= What you need to do =
Return the rows below unchanged, starting from the very first one and ending with the line that contains "Action: click(x=47, y=85)".

= Listed records =
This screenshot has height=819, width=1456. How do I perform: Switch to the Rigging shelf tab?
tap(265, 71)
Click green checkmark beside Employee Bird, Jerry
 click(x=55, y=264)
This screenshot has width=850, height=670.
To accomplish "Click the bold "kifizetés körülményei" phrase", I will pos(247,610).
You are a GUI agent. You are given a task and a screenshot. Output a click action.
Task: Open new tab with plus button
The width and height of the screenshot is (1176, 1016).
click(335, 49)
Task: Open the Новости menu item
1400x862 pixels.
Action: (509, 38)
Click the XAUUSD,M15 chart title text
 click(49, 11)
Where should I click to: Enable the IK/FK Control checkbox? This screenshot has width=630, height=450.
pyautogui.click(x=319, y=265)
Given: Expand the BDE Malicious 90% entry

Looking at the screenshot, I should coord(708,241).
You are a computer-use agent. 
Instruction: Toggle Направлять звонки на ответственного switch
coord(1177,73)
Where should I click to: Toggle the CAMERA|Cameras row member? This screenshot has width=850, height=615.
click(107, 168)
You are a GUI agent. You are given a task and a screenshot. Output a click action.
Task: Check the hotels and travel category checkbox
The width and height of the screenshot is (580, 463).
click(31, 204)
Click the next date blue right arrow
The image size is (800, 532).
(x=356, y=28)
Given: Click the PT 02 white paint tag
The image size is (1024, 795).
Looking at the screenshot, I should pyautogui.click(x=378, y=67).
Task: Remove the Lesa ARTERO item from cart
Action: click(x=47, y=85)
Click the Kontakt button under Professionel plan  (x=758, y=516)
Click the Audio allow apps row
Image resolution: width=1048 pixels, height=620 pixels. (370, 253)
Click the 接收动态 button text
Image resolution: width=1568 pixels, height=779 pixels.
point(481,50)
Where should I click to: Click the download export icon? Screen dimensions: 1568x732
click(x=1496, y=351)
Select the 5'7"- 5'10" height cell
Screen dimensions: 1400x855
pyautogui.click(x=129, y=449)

= Full response =
This screenshot has height=819, width=1456. How do I perform: Switch to the Rigging shelf tab?
tap(265, 71)
Click green checkmark beside Employee Bird, Jerry
 click(x=55, y=264)
This screenshot has width=850, height=670.
To accomplish "Click the bold "kifizetés körülményei" phrase", I will pos(247,610).
You are a GUI agent. You are given a task and a screenshot. Output a click action.
Task: Open new tab with plus button
The width and height of the screenshot is (1176, 1016).
click(335, 49)
Task: Open the Новости menu item
1400x862 pixels.
Action: (509, 38)
Click the XAUUSD,M15 chart title text
 click(49, 11)
Where should I click to: Enable the IK/FK Control checkbox? This screenshot has width=630, height=450.
pyautogui.click(x=319, y=265)
Given: Expand the BDE Malicious 90% entry

Looking at the screenshot, I should coord(708,241).
You are a computer-use agent. 
Instruction: Toggle Направлять звонки на ответственного switch
coord(1177,73)
Where should I click to: Toggle the CAMERA|Cameras row member? This screenshot has width=850, height=615.
click(107, 168)
You are a GUI agent. You are given a task and a screenshot. Output a click action.
Task: Check the hotels and travel category checkbox
The width and height of the screenshot is (580, 463).
click(31, 204)
Click the next date blue right arrow
The image size is (800, 532).
(x=356, y=28)
Given: Click the PT 02 white paint tag
The image size is (1024, 795).
Looking at the screenshot, I should pyautogui.click(x=378, y=67).
Task: Remove the Lesa ARTERO item from cart
Action: click(x=47, y=85)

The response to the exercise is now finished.